More specifically the agreement, which delegates immigration authority from federal agents to local law enforcement, lets the sheriff's office interview detainees in the jail regarding their immigration status, make determinations about their deportability, and access federal databases and computer systems, according to experts.

The controversial 287(g) program trains deputies to check a suspect's immigration status after an arrest is made.  The program has also been repeatedly criticized by local immigration activist groups. Knox County was also the only county in Tennessee to participate in the 287(g) program.

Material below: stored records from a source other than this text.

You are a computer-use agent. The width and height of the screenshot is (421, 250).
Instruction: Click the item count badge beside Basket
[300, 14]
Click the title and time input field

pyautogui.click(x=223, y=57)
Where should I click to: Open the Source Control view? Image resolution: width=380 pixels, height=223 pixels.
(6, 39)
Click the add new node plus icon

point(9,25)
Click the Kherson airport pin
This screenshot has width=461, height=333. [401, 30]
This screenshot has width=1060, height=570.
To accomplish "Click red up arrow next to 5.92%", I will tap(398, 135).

The plaintiff's lawyers argue that the 287(g) agreement is illegal because the Knox County Commission did not vote to give the sheriff's office the authority to enter into that agreement.

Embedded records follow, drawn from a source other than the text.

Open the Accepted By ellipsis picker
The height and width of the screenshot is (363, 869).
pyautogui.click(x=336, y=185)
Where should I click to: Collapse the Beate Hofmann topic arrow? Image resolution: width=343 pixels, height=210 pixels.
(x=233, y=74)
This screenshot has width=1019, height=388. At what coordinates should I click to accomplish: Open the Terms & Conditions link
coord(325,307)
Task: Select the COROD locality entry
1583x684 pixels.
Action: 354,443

The lawsuit cites TCA 50-1-101(a), a state law from 2007 that requires law enforcement agencies to get "approval from the governing legislative body" before entering into such agreements. 

However, in a memorandum from earlier this year, the Knox County Law Director said a statute passed in 2018 supersedes TCA 50-1-101(a), and it does not require approval from the legislative body. 

Yet the law requires the Governor, the Lieutenant Governor and the Speaker of the House to be notified, which the Sheriff's Office did in 2021 — after Oviedo had been detained.

The lawsuit said Oviedo called 911 because her partner assaulted her. Through an interpreter, she told the 911 operator she was worried he had a gun, according to the transcript. 

When deputies arrived, they arrested Oviedo instead of her English-speaking partner, the lawsuit said. Court documents show Oviedo was charged with simple assault. 

Once the Magistrate Judge saw the 911 transcript, the judge dismissed the case, according to the lawsuit. 

Oviedo was released from detention while she awaited the results of her pending asylum claim. 

"It's somewhat shocking," said T. Scott Jones, a local attorney. "But then when one reads further into it, I think that you see that it is basically painted with a very broad brush in amongst that broad brush is rooms for a lot of fine lines."

Jones said he thinks it's an issue of policy, not necessarily one of the sheriff's department breaking the law. 

"There's a governmental document that appears to give the authority to the Knox County Sheriff's Office to hold the individual in question," Jones said. "I don't know that at the end of the day, that the court system is going to find a substantive violation of the law."